(Minghui.org) I am a young man in my 30s. I had a stable job at a state-owned enterprise and everyone envied me and my family, but I was not happy.
Like many young adults, I began to play video games, which turned into an obsession. I once spent 36 hours playing video games without a break. Afterwards, I felt awful.
Even though I felt bad when I played, I had no control over myself and could not stop. I was wasting a lot of time playing video games and was neglecting my responsibilities.
At work it was important for me to be recognized and promoted. I was always trying to please my supervisor. I do not like alcohol, and have never been able to hold my liquor. However, my supervisor seemed to like it, so I would drink to please him.
After I got back to my hotel or home I would throw up and feel terrible. One day I drank too much and threw up blood.
I wanted people to have a good opinion of me, so I often acted like I knew it all, and as if I was better than others.
I was very competitive and would badmouth my co-workers behind their backs when I was worried that they were getting ahead instead of me. I thought I was being smart.
At home I vented my anger on my wife and child. Later, I would be in tears with regret.
“Is this the life I wanted,” I asked myself. “Is this a good life? What life should I have?”

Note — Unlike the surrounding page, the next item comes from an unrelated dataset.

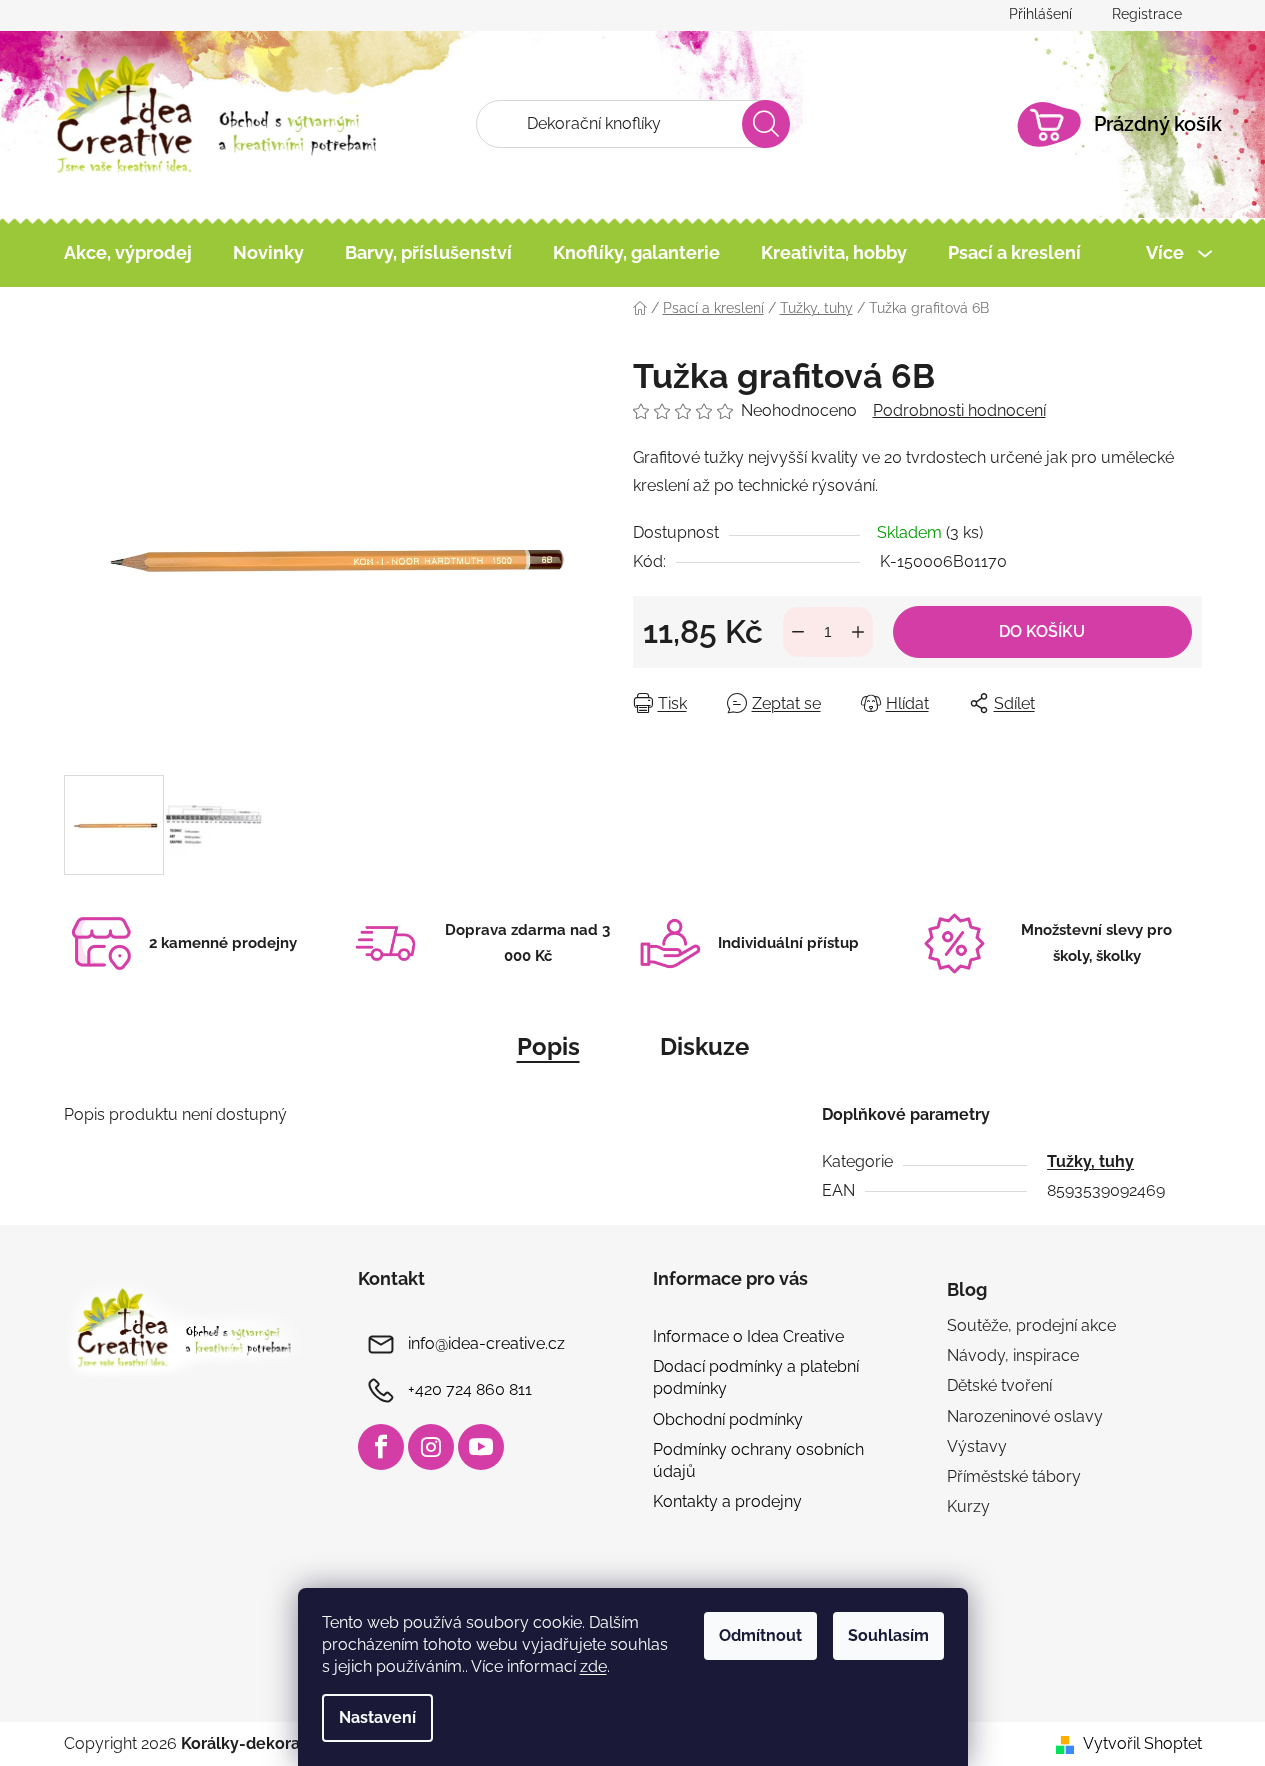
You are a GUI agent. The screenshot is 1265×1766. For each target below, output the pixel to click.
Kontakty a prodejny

I then read Zhuan Falun, the main book of Falun Dafa, which gave me a sense of relief. This book told me the purpose of my life, how I should behave, and about living the principles of “Truthfulness-Compassion-Forbearance.”

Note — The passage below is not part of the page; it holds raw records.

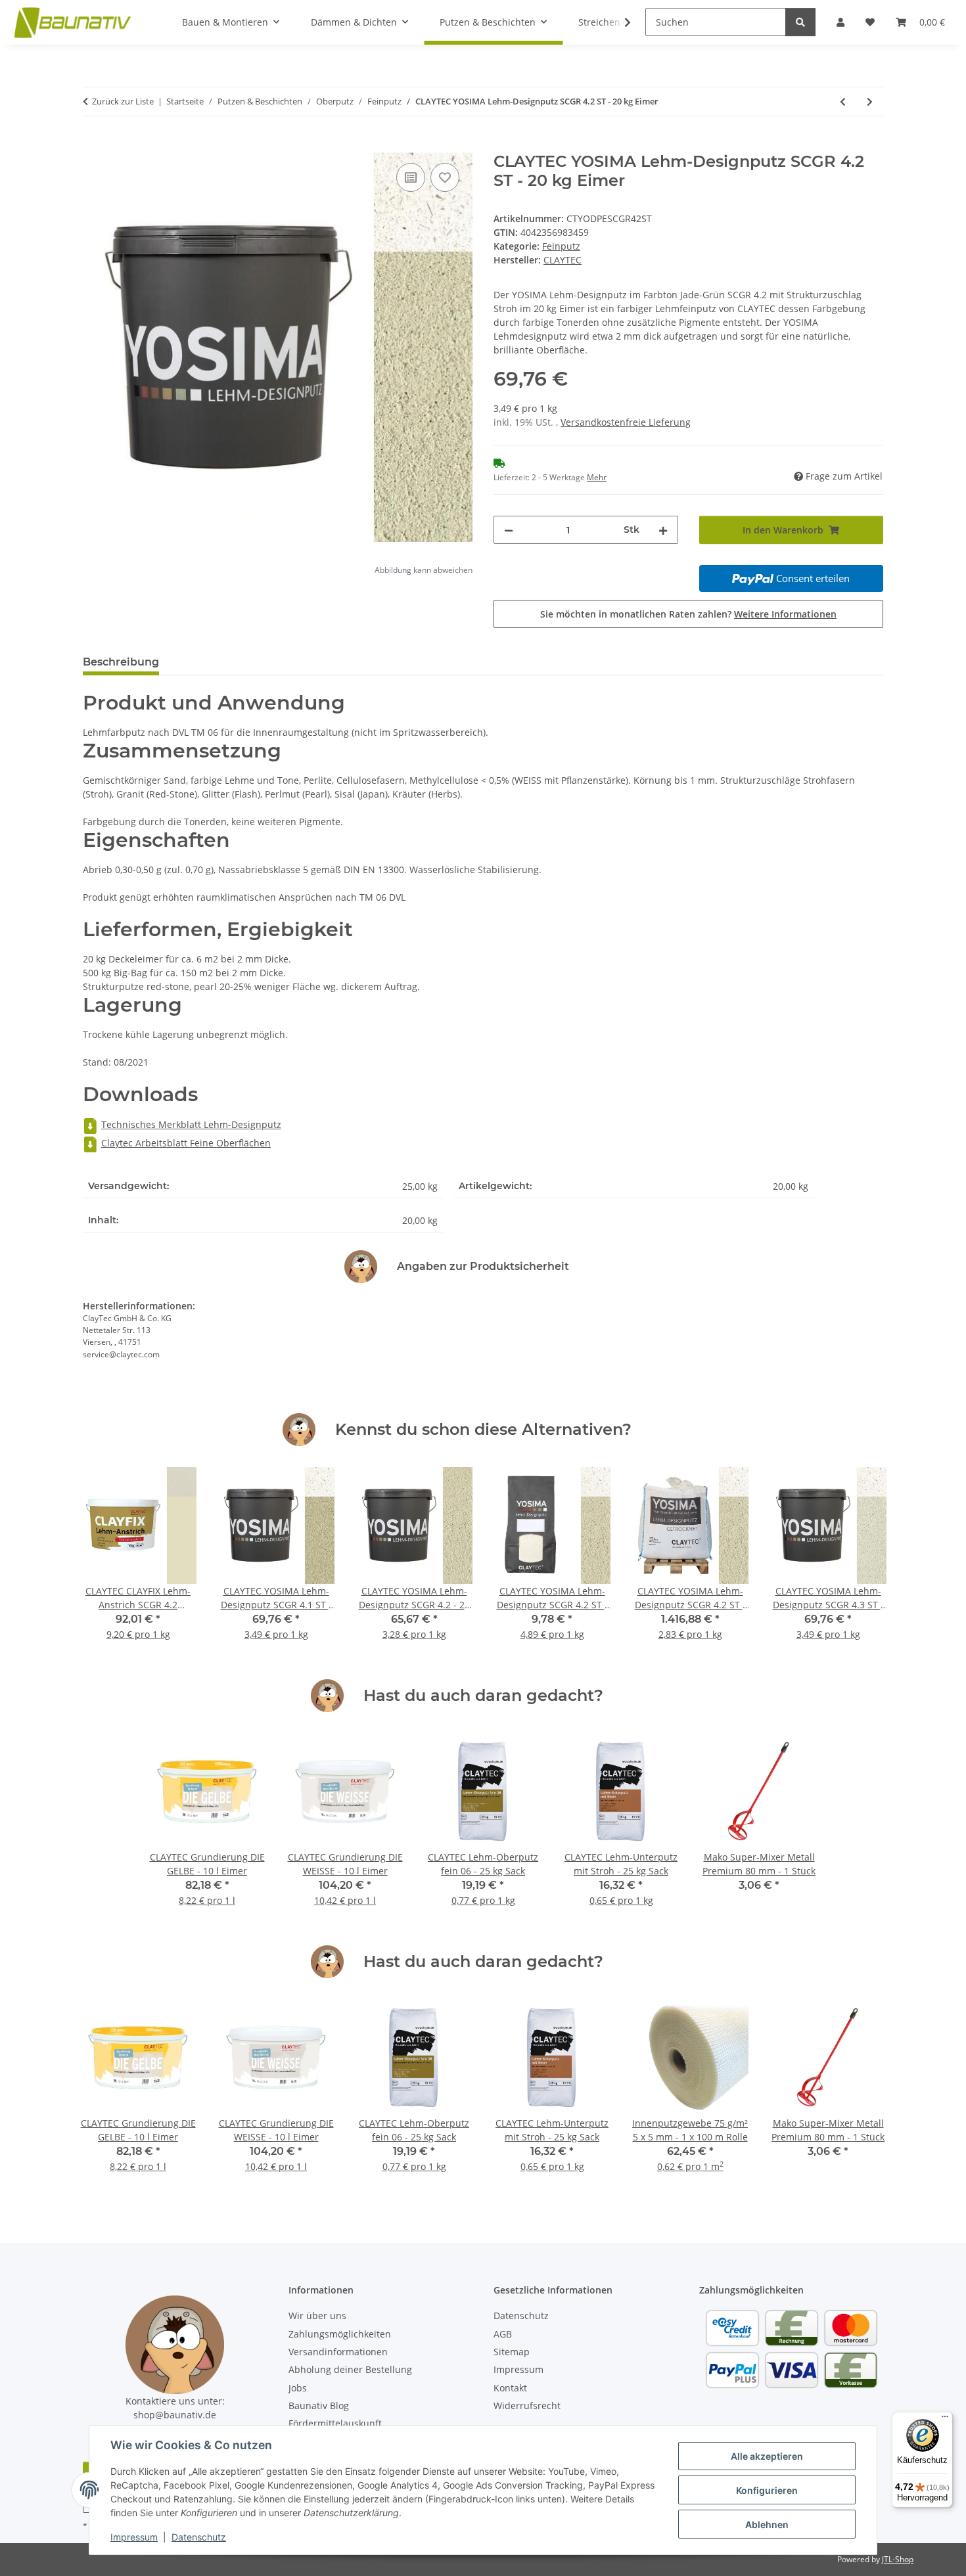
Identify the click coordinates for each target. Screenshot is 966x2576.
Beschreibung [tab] (121, 662)
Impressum (134, 2536)
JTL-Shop (897, 2559)
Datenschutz (199, 2536)
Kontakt (510, 2388)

We are part of the universe, so everything including our daily lives need to be in sync with these principles. Once, I understood this, I changed.
After two days into this cultivation practice I stopped playing video games. It was not something I forced upon myself. I just had no desire to play anymore.
I started to work hard, and truly put my heart into any work assignments. I took my time and paid attention to every detail. It was a relief.
From reading Zhuan Falun, I began to understand that everyone's path of life is prearranged. So I stopped seeking fame and fortune and took them lightly. I no longer show off in front of my supervisor, or talked bad about anyone else.
When I am out with my supervisor I no longer drink alcohol. I wondered if others would think it odd, but instead everyone accepted it without question. Only once did others try to convince me to drink and my supervisor stood up for me. When I dine with customers, I am the only one who does not drink and it is not a problem.
How could it be possible that I no longer crave all I did before I practiced Dafa? Socially it is still common for men to drink. When at a restaurant for dinner, I realize I am the only one sober, and I am the only one with a clear mind. I used to be like them before. Now I know the greatness of Dafa.
I understand I need to follow “Truthfulness-Compassion-Forbearance” at home too. I need to think of others first. I no longer argue with my wife and realize that she works hard at home. When my child makes a mistake I am patient and explain things to her instead of losing my temper.
I listen to and communicate with my family. I realize how silly it was to be upset over so many little things. My home is full of love and laughter now.
This is the life I choose, which is a happy life! Many people are puzzled about what kind of life they want. They are sad and cannot find their true self.
Please, read the book Zhuan Falun. You can have a happy life too!